In October 2020, eight of Paxton’s top aides accused him of bribery and abuse of office. After being terminated from employment, four of the employees filed a whistleblower lawsuit against Paxton, where they alleged that Paxton did political favors for Nate Paul, a real estate developer and donor, by having his office intervene in Paul’s legal disputes.
This conflict was at the center of the failed impeachment attempt against Paxton last year, after his office attempted to reach a $3.3 million settlement that was rejected by the House.
Despite Paxton’s acquittal and the discrediting testimony provided by some of the whistleblowers in the trial, they have continued their lawsuit in what Paxton has characterized as “an unjustifiable waste of taxpayer resources and an intolerable distraction that risks compromising critical state business.”
On Thursday, Paxton instructed attorneys not to contest the case, in a process called “confessing judgment.”
“The OAG chose to settle this case last year, with the full participation of the plaintiffs and their attorneys. But the plaintiffs backed out of that settlement after I was fully acquitted. Instead of moving on with terms mutually agreeable to both sides, these rogue former employees disavowed their own settlement and escalated their crusade against me,” said Paxton. “It has become increasingly clear their objective is not to resolve an employment lawsuit but to sabotage my leadership and this agency, ultimately aiming to undermine Texas as the nation’s leader against the federal government’s unlawful policies.”

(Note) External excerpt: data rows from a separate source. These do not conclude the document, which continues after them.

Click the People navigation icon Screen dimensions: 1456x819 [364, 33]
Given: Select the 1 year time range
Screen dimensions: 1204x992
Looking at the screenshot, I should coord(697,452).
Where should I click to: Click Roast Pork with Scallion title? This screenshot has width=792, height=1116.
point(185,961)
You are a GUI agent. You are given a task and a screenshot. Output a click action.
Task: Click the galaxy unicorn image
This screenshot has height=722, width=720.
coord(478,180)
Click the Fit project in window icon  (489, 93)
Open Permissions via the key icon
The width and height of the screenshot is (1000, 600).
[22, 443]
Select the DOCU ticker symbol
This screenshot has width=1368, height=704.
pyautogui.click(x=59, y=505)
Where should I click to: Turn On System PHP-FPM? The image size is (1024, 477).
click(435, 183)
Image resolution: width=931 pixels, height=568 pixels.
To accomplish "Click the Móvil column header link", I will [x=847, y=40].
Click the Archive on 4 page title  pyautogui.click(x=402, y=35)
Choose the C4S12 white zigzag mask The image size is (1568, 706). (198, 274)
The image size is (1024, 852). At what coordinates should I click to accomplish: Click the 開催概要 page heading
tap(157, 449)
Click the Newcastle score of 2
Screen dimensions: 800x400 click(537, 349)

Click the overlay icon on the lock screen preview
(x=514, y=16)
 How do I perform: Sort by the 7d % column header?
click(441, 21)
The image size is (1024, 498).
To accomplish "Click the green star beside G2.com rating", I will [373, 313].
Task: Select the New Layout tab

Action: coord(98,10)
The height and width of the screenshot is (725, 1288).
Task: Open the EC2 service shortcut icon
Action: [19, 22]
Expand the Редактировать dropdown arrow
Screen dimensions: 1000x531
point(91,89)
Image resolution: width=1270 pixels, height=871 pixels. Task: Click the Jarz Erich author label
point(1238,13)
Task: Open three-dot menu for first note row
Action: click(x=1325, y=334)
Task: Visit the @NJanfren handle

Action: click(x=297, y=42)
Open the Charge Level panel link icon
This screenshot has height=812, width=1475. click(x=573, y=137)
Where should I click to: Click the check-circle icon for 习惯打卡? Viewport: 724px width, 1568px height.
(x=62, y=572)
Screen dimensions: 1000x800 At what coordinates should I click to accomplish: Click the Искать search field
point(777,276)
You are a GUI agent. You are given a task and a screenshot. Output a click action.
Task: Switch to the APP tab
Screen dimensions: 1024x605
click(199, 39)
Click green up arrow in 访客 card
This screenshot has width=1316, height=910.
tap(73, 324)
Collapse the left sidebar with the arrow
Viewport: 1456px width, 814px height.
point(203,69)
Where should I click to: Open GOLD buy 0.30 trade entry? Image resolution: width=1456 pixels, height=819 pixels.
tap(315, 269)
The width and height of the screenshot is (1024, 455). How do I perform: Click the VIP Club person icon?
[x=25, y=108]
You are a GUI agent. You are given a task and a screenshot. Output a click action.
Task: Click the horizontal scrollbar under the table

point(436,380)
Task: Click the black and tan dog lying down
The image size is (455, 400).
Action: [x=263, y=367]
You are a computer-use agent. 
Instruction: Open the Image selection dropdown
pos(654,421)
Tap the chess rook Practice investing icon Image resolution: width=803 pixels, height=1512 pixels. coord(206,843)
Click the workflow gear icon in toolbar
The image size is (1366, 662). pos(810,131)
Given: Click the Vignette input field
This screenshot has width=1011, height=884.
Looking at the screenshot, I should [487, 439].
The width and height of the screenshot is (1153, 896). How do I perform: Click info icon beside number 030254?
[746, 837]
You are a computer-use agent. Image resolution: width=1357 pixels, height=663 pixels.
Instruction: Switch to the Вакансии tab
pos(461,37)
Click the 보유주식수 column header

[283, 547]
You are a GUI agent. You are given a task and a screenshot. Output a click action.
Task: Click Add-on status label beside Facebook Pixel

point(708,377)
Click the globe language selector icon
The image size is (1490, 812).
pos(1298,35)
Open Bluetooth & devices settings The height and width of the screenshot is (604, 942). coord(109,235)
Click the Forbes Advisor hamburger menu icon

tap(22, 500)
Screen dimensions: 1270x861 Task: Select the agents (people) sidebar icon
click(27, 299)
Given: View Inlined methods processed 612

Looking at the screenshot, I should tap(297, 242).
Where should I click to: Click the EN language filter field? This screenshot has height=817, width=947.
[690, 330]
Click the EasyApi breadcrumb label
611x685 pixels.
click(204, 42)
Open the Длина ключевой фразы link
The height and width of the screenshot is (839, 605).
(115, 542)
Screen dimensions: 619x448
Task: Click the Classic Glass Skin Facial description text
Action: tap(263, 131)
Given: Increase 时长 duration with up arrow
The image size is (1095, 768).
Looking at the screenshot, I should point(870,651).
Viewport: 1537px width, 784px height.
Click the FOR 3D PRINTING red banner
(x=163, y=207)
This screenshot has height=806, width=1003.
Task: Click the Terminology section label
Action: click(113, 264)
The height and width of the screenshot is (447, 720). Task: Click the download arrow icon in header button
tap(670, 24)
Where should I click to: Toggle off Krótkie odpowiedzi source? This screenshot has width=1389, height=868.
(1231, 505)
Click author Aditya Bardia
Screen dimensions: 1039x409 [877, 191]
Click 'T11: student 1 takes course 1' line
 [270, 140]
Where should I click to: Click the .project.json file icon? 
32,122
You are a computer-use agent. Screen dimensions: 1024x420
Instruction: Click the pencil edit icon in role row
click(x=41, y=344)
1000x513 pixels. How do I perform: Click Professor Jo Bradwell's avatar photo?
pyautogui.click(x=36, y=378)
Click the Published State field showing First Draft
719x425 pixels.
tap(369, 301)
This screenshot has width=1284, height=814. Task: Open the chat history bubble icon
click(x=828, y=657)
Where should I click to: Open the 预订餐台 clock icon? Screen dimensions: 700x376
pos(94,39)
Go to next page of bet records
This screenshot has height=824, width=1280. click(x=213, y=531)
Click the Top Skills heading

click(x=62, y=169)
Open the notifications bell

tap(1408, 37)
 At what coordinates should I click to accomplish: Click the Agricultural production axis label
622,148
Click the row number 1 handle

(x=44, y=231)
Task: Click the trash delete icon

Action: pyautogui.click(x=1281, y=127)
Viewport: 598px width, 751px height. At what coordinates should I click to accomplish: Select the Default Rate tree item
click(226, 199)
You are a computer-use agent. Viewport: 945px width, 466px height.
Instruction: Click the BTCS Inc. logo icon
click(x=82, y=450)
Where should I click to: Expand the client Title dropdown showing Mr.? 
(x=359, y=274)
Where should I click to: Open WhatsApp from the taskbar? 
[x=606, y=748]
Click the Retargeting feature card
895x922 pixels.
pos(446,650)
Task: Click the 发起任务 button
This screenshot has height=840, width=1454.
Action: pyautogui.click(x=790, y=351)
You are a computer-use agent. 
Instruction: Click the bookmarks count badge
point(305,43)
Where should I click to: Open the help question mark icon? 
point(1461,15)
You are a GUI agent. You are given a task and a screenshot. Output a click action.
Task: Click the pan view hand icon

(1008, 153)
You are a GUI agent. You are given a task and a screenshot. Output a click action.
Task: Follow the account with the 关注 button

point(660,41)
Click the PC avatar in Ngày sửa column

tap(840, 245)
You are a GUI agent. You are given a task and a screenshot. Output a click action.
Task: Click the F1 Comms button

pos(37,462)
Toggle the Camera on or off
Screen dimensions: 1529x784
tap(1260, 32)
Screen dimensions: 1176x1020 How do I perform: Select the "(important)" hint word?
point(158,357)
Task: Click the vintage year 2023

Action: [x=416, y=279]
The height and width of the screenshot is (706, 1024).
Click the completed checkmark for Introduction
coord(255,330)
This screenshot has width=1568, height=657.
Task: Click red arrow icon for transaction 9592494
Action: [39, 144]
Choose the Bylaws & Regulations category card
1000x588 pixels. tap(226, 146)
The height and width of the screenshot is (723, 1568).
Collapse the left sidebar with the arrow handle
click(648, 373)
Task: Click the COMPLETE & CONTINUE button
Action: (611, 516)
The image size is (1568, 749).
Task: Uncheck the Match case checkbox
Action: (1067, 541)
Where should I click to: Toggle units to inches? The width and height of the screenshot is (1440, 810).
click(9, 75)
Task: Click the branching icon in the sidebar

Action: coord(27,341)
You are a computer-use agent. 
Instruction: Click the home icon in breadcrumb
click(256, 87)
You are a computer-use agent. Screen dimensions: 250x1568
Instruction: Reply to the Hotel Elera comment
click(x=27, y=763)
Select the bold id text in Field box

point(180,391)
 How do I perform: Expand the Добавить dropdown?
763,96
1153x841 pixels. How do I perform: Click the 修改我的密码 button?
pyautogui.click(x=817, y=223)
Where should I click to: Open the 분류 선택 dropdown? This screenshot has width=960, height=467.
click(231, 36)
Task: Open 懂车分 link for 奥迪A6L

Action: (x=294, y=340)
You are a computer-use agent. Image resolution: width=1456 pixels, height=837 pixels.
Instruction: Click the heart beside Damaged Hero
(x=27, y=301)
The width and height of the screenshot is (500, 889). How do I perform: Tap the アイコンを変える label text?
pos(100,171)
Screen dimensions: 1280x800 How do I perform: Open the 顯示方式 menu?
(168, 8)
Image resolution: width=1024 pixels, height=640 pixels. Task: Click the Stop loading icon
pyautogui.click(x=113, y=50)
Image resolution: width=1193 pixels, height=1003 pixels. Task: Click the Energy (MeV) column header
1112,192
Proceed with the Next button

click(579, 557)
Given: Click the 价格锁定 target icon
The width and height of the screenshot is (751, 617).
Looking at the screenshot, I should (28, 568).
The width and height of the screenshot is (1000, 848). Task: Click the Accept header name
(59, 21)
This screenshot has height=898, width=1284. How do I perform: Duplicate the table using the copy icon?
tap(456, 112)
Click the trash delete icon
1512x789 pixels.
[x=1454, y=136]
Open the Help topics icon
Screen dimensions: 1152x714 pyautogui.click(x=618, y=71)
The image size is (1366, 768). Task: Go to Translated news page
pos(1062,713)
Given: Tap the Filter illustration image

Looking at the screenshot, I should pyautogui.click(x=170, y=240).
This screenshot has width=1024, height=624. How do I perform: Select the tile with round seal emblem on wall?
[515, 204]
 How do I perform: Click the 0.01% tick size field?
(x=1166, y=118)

With Paxton conceding the lawsuit, any judgment awarded to the former employees would have to be funded by the Legislature, which could prove difficult to collect.
“By taking this action, the OAG has put an end to the plaintiffs’ long-running political stunt and re-committed the entirety of agency expertise and resources to our urgent legal initiatives, including our era-defining immigration lawsuits against the Biden Administration,” he added.
Tom Nesbitt, an attorney for the former employees, says the lawsuit is not over.
“”Ken Paxton has never answered questions about his illegal and corrupt conduct. He is clearly terrified of doing so – even if it means taking a different position now about him breaking the law than he did at his impeachment trial,” said Nesbitt.